Escribe: Ing. Agr. José Reynoso Campos
Cuando se habla de alcanzar el desarrollo del agro, normalmente se abordan temas como capacitación, asistencia técnica, acceso a crédito y mercado rentable para impulsar su crecimiento. Sin embargo, pocas veces se reconoce el papel fundamental del capital social en la estructura agraria. Este concepto engloba el conjunto de valores y normas que comparten los miembros de una organización (cooperativa, asociación), permitiendo que los productores trabajen de manera conjunta para fortalecer su desarrollo. La cooperación basada en comprensión, honestidad, tolerancia y reciprocidad se convierte en un pilar que potencia la capacidad de los productores para alcanzar el éxito.
El impacto del capital social en el sector agrario es innegable: las comunidades que logran organizarse sobre la base de la confianza y la transparencia obtienen mejores oportunidades económicas y sociales, que las que trabajan de manera individual.
Los principales elementos del capital social incluyen:
- Confianza y cooperación: Elementos esenciales para fortalecer la cohesión entre los productores.
- Normas y valores compartidos: Base para una gestión eficiente y sostenible.
- Redes de relaciones: Abren oportunidades para acceder a mercados y financiamiento.
- Participación y gobernanza democrática: Garantizan la distribución equitativa de los beneficios.
Clave del éxito en la producción cafetalera
Una de las organizaciones de productores que ha logrado consolidarse gracias al capital social es la Cooperativa Agraria Cafetalera San Ignacio de Loyola (Casil) Ltda., ubicada en San Ignacio, Cajamarca.

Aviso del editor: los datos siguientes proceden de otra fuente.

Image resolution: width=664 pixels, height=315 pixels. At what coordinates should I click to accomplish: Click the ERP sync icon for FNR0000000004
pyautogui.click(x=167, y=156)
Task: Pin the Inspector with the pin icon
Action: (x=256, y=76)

Fundada hace 55 años, esta organización nació de la iniciativa de un grupo de productores que decidió unirse para fortalecer su poder de negociación, acceder a mejores precios por sus productos, optimizar la producción reduciendo costos y adoptar nuevas tecnologías.
El liderazgo de los Sres. Celedonio Solano Gonzales y Luis Guerrero Guerrero fue determinante en este proceso. Su transparencia, responsabilidad y honestidad le valieron la confianza de sus compañeros, quienes los eligieron como presidente y tesorero, respectivamente, de la cooperativa, cargos en el que fueron reelegidos en varias ocasiones. Bajo su dirección, esta organización consolidó un ambiente de unidad y colaboración, donde cada socio tenía voz en la toma de decisiones. Esta participación activa no solo fortaleció el sentido de pertenencia, sino que también impulsó el compromiso con el desarrollo del proyecto.
Uno de los pilares de su gestión fue la implementación de una rendición de cuentas clara y equitativa, garantizando que cada miembro recibiera su parte justa de las ganancias. Esta transparencia fue clave para evitar conflictos internos y fortalecer la confianza dentro de la organización.
Gracias al fortalecimiento del capital social, la cooperativa logró acceder a mercados con mejores condiciones comerciales y precios más justos. Además, adoptó prácticas agrícolas sostenibles y obtuvo certificaciones de calidad que incrementaron el valor y la competitividad de su café en el mercado.
Esta historia es un claro ejemplo de cómo el capital social puede marcar la diferencia en el éxito del sector agrario. Más allá de mejorar la productividad y la calidad de vida de los productores, fomenta el crecimiento económico de un determinado subsector. El gran reto ahora es replicar este modelo en otros lugares del país, apostando por un desarrollo basado en la confianza, la cooperación y la participación activa de los productores.